The phenotype fallacy: “Patients in septic shock with high cardiac output do better than those with low cardiac output, so if I give this person with low cardiac output fluid, I can turn them into someone with high cardiac output who will do better.” The fallacy here is that there is a possibility that some people are just biologically programmed to survive critical illness, and there is nothing that we can do to turn a “non-survivor” into a “survivor.” This is obviously a controversial theory, but it seems that an increasing number of clinicians are subscribing to it.
So where does this leave us when we’re sitting in the back of an ambulance with a patient in shock? In short, we don’t really know. If the patient has a gunshot wound to the chest, some evidence suggests that the most important thing is for them to be in an operating room as soon as possible, and probably not to have much, if any, IV fluid before their bleeding can be stopped.
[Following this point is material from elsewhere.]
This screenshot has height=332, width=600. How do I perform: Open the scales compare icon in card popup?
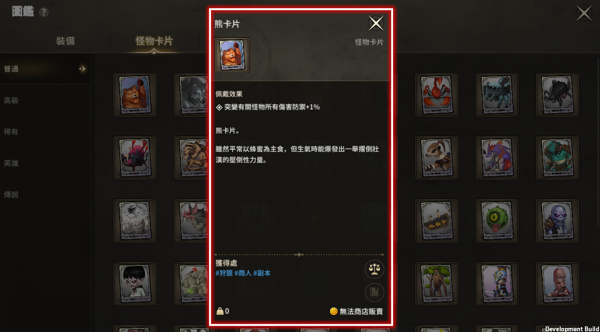click(x=374, y=269)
If the patient has septic shock from pneumonia, we aren’t certain what future recommendations will be. In the meantime, we should follow existing protocols. It’s likely that in the near future, these protocols will be reviewed to severely limit the amount of fluid we give to shock patients, perhaps with a greater emphasis on vasopressors. So-called “push-dose vasopressors,” such as phenylephrine or metaraminol, have yet to achieve wide adoption in North America but are commonly used in Australia. These drugs are alpha-adrenoreceptor agonists that can be administered as boluses via a peripheral IV (unlike norepinephrine) and are used to increase blood pressure in patients in shock (particularly those with septic shock) instead of large volumes of fluid.
Further studies will be needed to guide fluid resuscitation in the future. But with recent studies turning the dogma we previously clung to on its head, this is certainly an exciting time to be involved in prehospital care. For an additional, expanded review of fluid resuscitation, watch for a clinical education article by MedStar EMS Emergency Physicians Advisory Board Medical Director Jeff Beeson, DO, in an upcoming issue of JEMS.
1. Bickell WH, Wall MJ, Pepe PE, et al. Immediate versus delayed fluid resuscitation for hypotensive patients with penetrating torso injuries. N Engl J Med. 1994;331(17):1,105–1,109.
2. Haut ER, Kalish BT, Cotton BA, et al. Prehospital intravenous fluid administration is associated with higher mortality in trauma patients. Ann Surg. 2011;253(2):371–377.
3. Maitland K, Kiguli S, Opoka RO, et al. Mortality after fluid bolus in African children with severe infection. N Engl J Med. 2011;364(26):2,483–2,495.
4. Hilton AK, Bellomo R. A critique of fluid bolus resuscitation in severe sepsis. Crit Care. 2012;16(1):302.